東行「ゲボッ。ゲボッ。ゴホッ。ゴホッ。ガバッ。はぁ・・・。はぁ・・・。」


東行先生が、血を吐いた。



はる「先生・・・。大丈夫ですか?」


先生は、コクコクと首を縦に振る。


背中をさすっていると、東行先生は、私にもたれ掛かる。



はる「春風様?お医者様をお呼びしますね。」


お医者様が来られたが、もう一人、来られる。



緊迫した感じが、不安を煽る。




医者「だいぶ、悪くなってますねぇ・・・。」



咳止めを貰う。


はる「これだけ?」


医者「もう、手の施しようが・・・。」


はる「そんな・・・。

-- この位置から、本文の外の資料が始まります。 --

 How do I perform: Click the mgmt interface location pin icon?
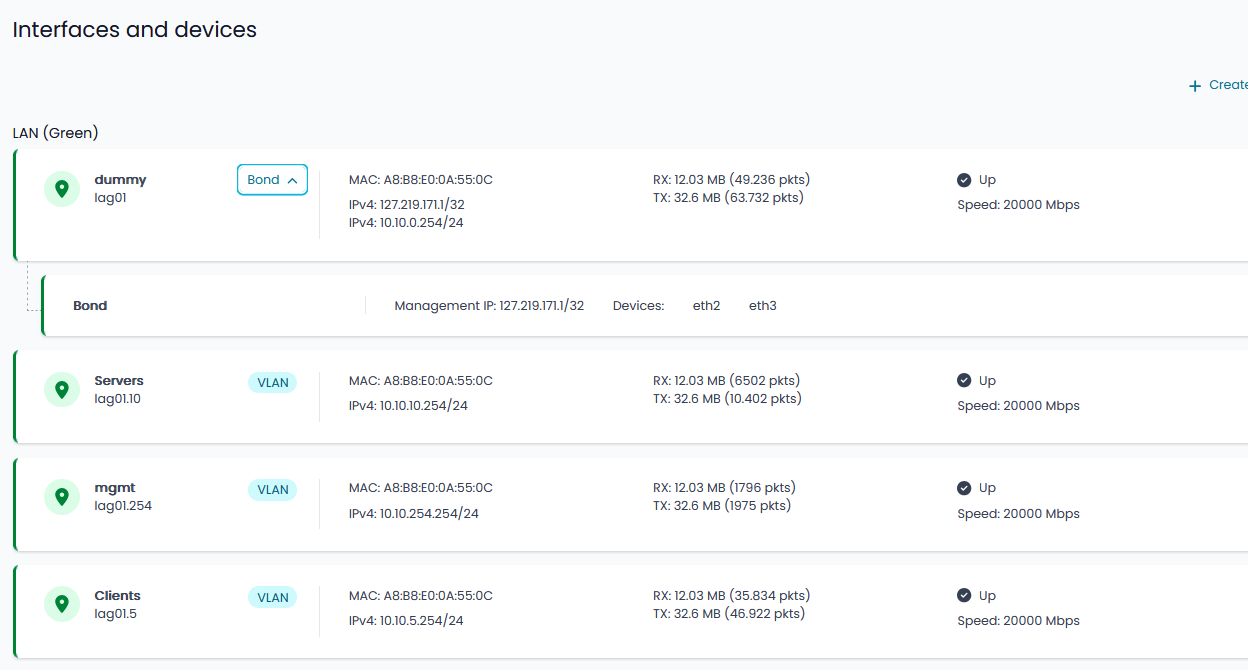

」


時間の問題だって事?




私だって、医術を、小川先生から、学んでる。



時間が少ない事くらいわかってる。


でも・・・。ヤダ・・・。ヤだよ・・・。


だから、本当のお医者様なら、治してくれるんじゃないかって・・・。何か方法があるかもって思っていたのに・・・。



私の『診立て』は当たってた・・・。




先生は眠ってる。


私は、先生の頭をゆっくり撫でた。



はる「ゆっくり休んで下さいね。」



私は、先生の唇に自分のを、重ねた。